═════ Material shown
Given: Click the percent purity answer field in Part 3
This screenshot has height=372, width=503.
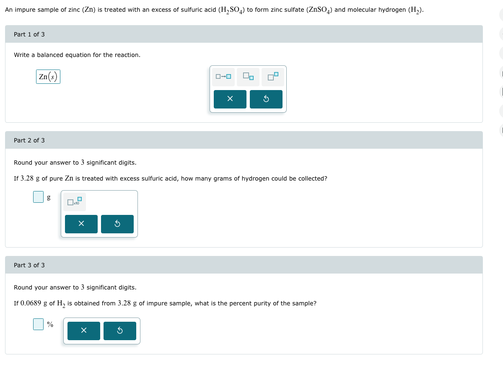Looking at the screenshot, I should 38,323.
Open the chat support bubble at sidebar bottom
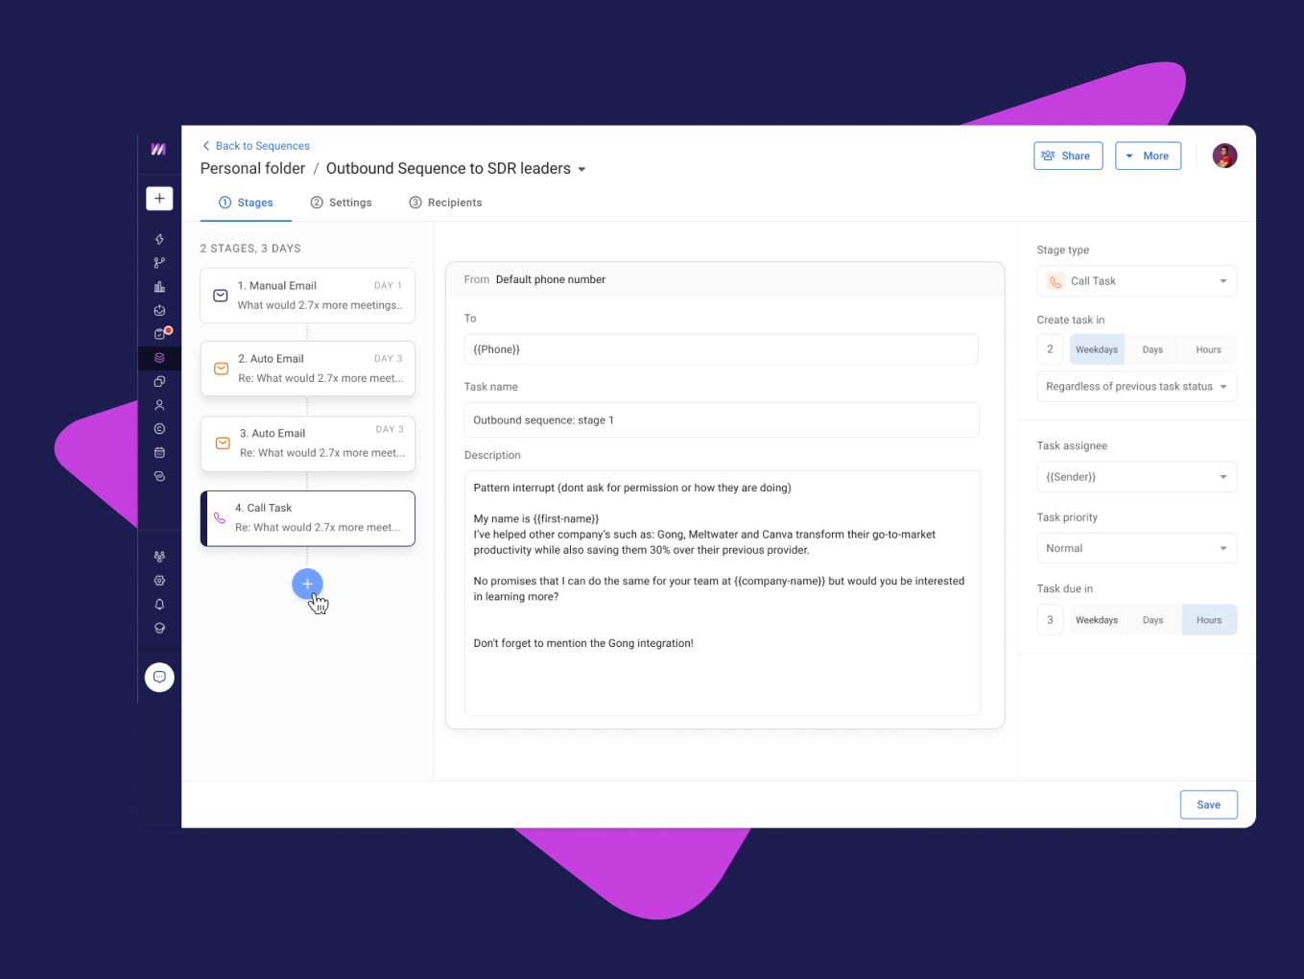 click(159, 677)
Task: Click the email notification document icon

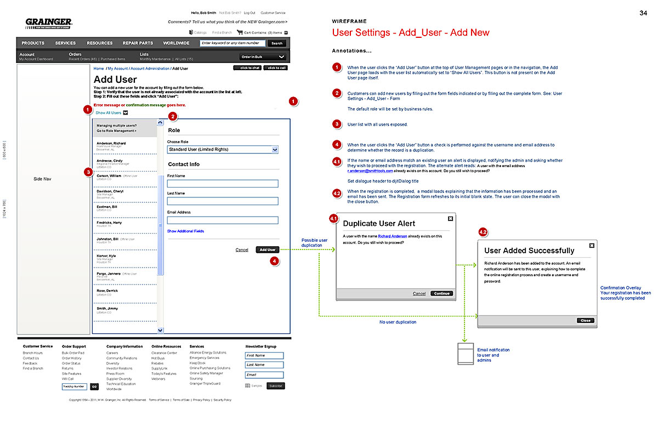Action: [465, 354]
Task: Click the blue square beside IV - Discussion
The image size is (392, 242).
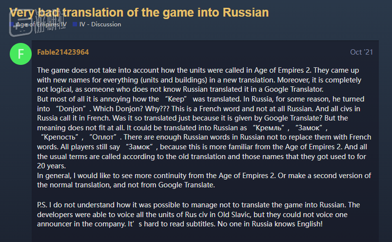Action: click(x=75, y=24)
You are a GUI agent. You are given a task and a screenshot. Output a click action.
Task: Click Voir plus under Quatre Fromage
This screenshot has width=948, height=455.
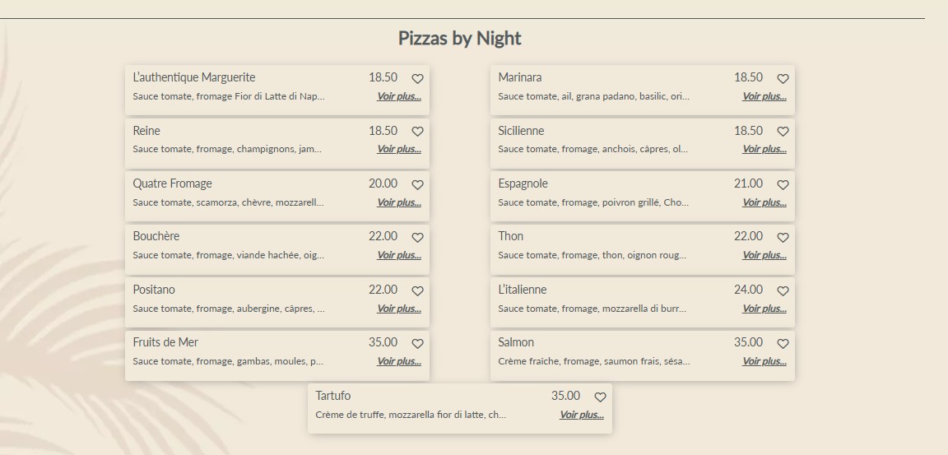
══════════
[Short problem]: Copy out the text lines of all the entries above word for word, leaving out the pictures.

[Task answer]:
Given: Click the percent purity answer field in Part 3
This screenshot has height=372, width=503.
Looking at the screenshot, I should 38,323.
Open the chat support bubble at sidebar bottom
 click(159, 677)
Task: Click the email notification document icon

Action: [465, 354]
Task: Click the blue square beside IV - Discussion
The image size is (392, 242).
Action: click(x=75, y=24)
You are a GUI agent. You are given a task and a screenshot. Output a click action.
Task: Click Voir plus under Quatre Fromage
This screenshot has width=948, height=455.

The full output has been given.